## Source excerpt
◇ ◇ ◇
Monday, February 1, 2010

$100B TRAINING PRICE TAG WORTH IT?

Does training prevent occupational injuries and illnesses? That pivotal question is being addressed for employers, corporate safety and health managers and others in a recent study from the National Institute for Occupational Safety and Health (NIOSH) in collaboration with Canada’s Institute for Work and Health.

The study, “A Systematic Review of The Effectiveness of Training & Education for the Protection of Workers,” puts the total cost of workplace training to employers and other organizations at more than $100 billion per year, offering that given the costs and time taken up with safety and health training businesses should understand whether it actually is decreasing workplace injuries and illness.

In the United States, training is an integral part of the education and outreach component of workplace safety policy that includes enforcement and standards setting – the “three-leg stool” for keeping workers safe.

Federal law prescribes safety training and refresher training for many occupations, and agencies such as OSHA and the Mine Safety and Health Administration appropriate millions of dollars annually in their budgets to the effort. In private industry, it is no secret that minions of safety consultants have been able to eke out a good living offering such services to employers.
◇ ◇ ◇
## Recorded data
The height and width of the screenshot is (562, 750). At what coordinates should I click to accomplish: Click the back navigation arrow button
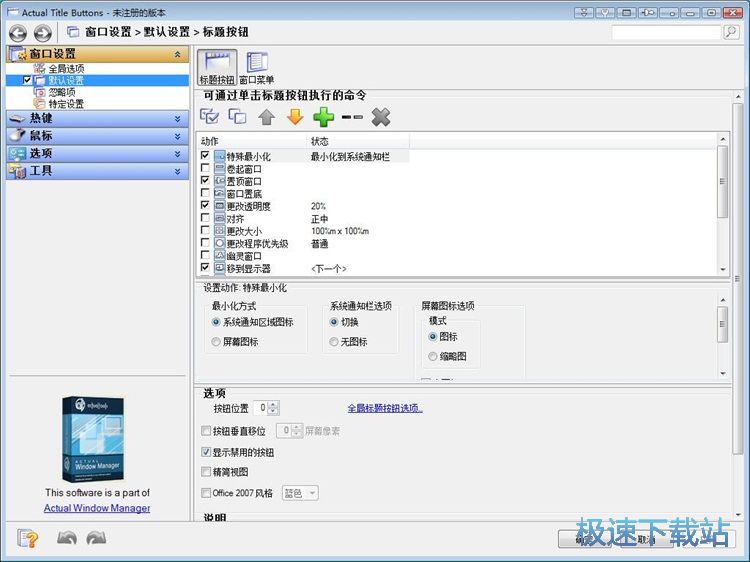point(17,32)
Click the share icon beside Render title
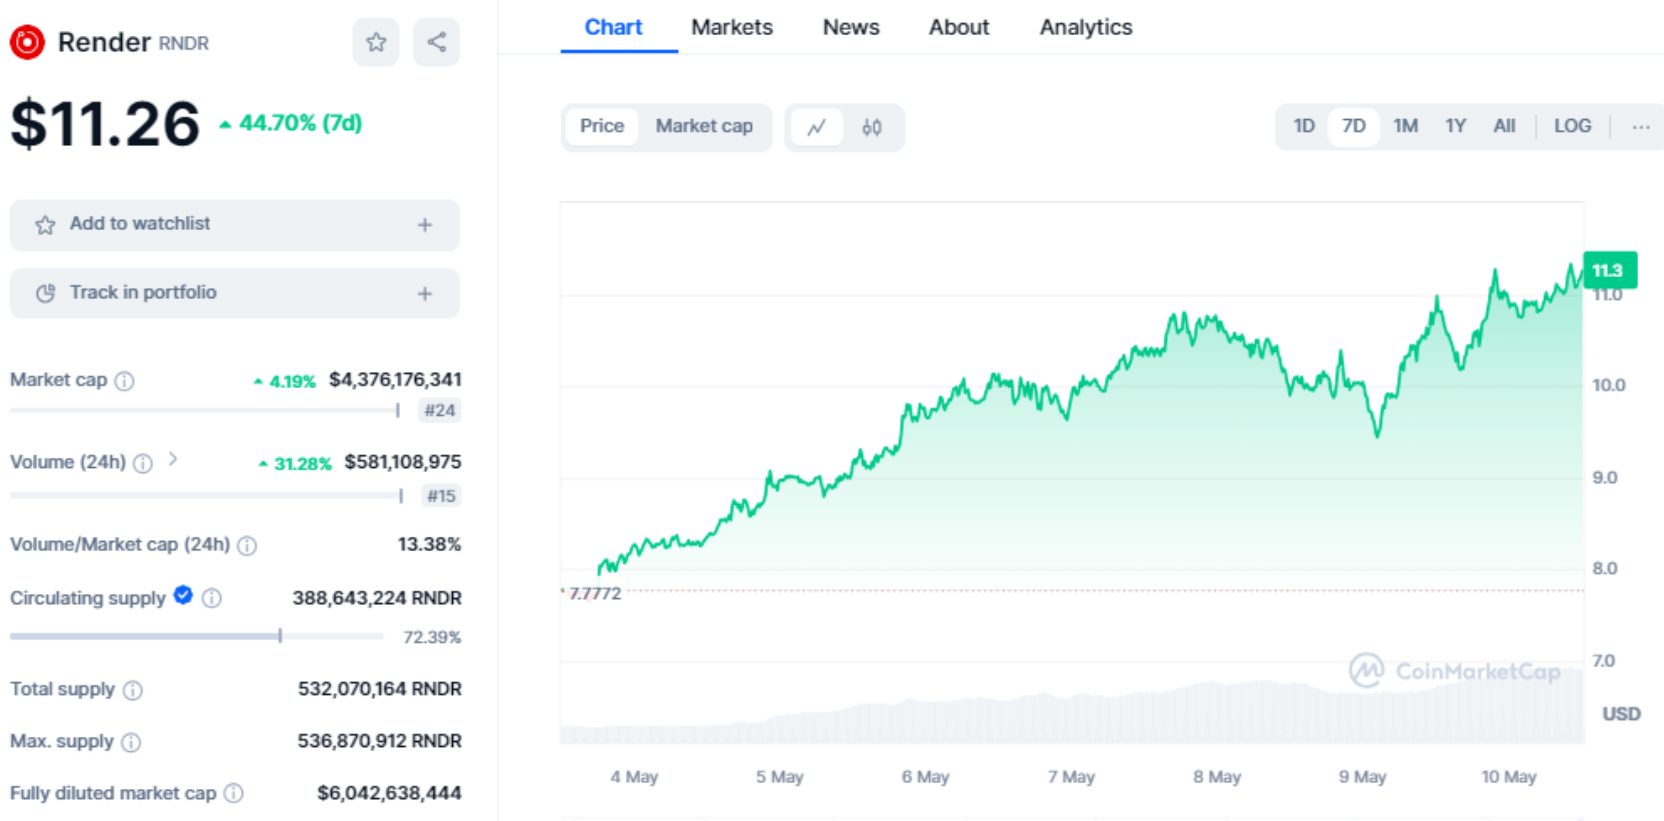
◇ ◇ ◇
## What you should do
In the article on workplace safety training above, condense the paragraph beginning "Federal law prescribes safety training" into a bulleted list that keeps its main facts.

## Answer to the problem
- Federal law requires safety training and refresher training for many occupations.
- Agencies such as OSHA and the Mine Safety and Health Administration devote millions of dollars a year in their budgets to this training.
- In private industry, many safety consultants make a good living selling these training services to employers.